Duel (1971)
Rated PG
(for sequences of action, some terror, a suggestive reference, and some language)
Released: November 13, 1971
Runtime: 90 minutes
Director: Steven Spielberg
Starring: Dennis Weaver, Jacqueline Scott (voice of), Eddie Firestone, Lou Frizzell
Available to rent through Amazon Video, iTunes, and other VOD platforms.
Day 2 of “30-Plus Days of Spielberg”
Steven Spielberg was asked to make Jaws at the age of 28 because he made this movie, masterfully, at age 24.
While not technically his feature debut (this was Made-for-TV effort, not for theaters, and it debuted on ABC in 1971), Duel became the movie that would launch Steven Spielberg from directing episodic television to blockbusters on the big screen. He did it by taking this fairly thin “Man vs. Machine” construct and elevating it to Hitchcockian levels of thrills and suspense.
Based on a short story by novelist Richard Matheson, Duel is about a salesman named David Mann (Dennis Weaver). While on business road trip across a rural two-lane stretch in the California desert, Mann is chased and terrorized by the driver of a large fuel tanker truck, for no other offense than simply passing the slow-moving behemoth. This harmless — not to mention legal — act triggers the driver (whom we never see) to stalk Mann relentlessly, cat-and-mouse style, barreling down towards Mann’s car in numerous attempts to run him off the road and kill him.
Layering this high speed primal hunt are subtle yet clear themes:
- Pollution (the specific choice of the oil tanker, belching exhaust, with “FLAMMABLE” emblazoned across its back)
- Emasculation (played out through Mann’s hen-pecked phone calls back to his wife, paired with his inability to confront his violent pursuer)
- Post-war PTSD (Mann is a Vietnam vet, and his traumatic experiences from the war still haunt him).
Mann is a guy who avoids confrontation, as a survival tactic, but the unknown driver of this truck won’t let him. (The model of Mann’s car is, with ironic intention, a Valiant.) Duel becomes the arc of a psychologically- damaged person who learns to regain his courage and backbone.
With a name a bit too metaphorically on-the-nose, it’s about Mann becoming, well, a man again.
The title, too, can be read with multiple meanings.
- The external “duel,” obviously, but also the internal one.
- The “dual” sides of Mann that are in conflict with each other: the latent side (courage) that needs to overcome the oppressive side (fear).
The original TV cut for was a tight 74 minutes (and so with commercials, it aired for 90 minutes).
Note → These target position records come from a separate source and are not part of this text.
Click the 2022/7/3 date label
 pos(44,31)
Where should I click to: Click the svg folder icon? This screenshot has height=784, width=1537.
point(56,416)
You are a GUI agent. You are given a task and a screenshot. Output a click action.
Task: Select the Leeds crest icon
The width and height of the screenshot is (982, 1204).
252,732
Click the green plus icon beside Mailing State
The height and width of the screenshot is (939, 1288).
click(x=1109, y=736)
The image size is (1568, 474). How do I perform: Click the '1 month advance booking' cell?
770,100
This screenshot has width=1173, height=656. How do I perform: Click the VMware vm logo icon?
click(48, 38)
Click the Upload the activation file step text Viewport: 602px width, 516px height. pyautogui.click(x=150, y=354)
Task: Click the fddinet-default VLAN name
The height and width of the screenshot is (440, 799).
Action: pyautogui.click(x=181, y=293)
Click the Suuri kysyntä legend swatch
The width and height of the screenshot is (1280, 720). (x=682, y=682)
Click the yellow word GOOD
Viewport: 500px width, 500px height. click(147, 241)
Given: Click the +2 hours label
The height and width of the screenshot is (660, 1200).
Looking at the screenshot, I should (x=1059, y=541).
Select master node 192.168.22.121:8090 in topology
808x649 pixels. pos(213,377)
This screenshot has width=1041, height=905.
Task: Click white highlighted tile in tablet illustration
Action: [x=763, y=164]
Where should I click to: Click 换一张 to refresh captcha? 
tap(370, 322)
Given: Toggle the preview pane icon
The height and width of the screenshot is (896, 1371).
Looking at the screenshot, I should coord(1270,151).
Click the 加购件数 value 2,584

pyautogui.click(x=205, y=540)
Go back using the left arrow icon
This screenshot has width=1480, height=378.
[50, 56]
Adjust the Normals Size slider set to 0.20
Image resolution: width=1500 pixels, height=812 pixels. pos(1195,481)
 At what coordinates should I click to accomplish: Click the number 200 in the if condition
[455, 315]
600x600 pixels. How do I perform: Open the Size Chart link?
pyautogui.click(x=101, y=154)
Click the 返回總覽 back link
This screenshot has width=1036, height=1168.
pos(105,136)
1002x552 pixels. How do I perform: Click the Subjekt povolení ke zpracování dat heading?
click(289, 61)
But after the broadcast was so well received, the producers saw an opportunity for overseas box office. As a result, the entire crew was reassembled to shoot additional sequences that would flesh out the narrative to feature length.
Amazingly, instead of watering down this one-trick premise, the extra scenes actually ramped up the tension and expanded the underlying themes.
For Spielberg, Duel further revealed the budding talent that was first apparent in his short Amblin‘. Yes, Matheson’s script is inventive in the unique sequences it constructs, ones that inventively draw out this sadistic game, but the palpable terror that results is all derived from Spielberg’s taut direction.
In lesser hands, Duel would’ve been limp or forced. The real miracle is not only in how Spielberg maintains suspense for an hour-and-a-half but that he progressively cranks it up.
Keeping the driver hidden the entire time was a decisive master stroke (an idea that Matheson wrote into the script and that Spielberg deftly maximized), turning the truck into a monstrous, soulless beast.
This instinct would serve Spielberg well in Jaws, too, when he began to run into problems with that production’s mechanical shark.
Available to rent through Amazon Video and iTunes.
NOTABLE TRIVIA:
- The film’s score, by Billy Goldenberg, owes nearly everything to iconic composer Bernard Herrmann and the films of Alfred Hitchcock. Strains of Psycho can be gleaned. He experimented heavily, however, with African instruments and eerie sound effects, rather than just a straight traditional orchestra.
- Richard Matheson, the writer of the screenplay and short story on which it was based, was a novelist whose other famous film adaptations included Somewhere In Time, What Dreams May Come, and I Am Legend. He was also a writer for TV’s The Twilight Zone.
- While Dennis Weaver was known for TV westerns and similar roles, it was a bit part in Orson Welles’ Touch Of Evil that convinced Spielberg he was the right guy to embody Mann’s anxiety, panic, and fear. The studio wasn’t as convinced, however, and it wasn’t until the night before actual shooting began that Weaver was finally signed.
- At one point, Weaver’s Mann stops an elderly couple in a red car for help. Spielberg, who would later serves as Executive Producer for Back To The Future, had that moment re-created with Marty McFly.
- Unit Production Manager Wally Worsley was a legend in the business. His career began as an assistant director on The Wizard Of Oz in 1939, and he would work again with Spielberg on E.T.: The Extra-Terrestrial in 1982.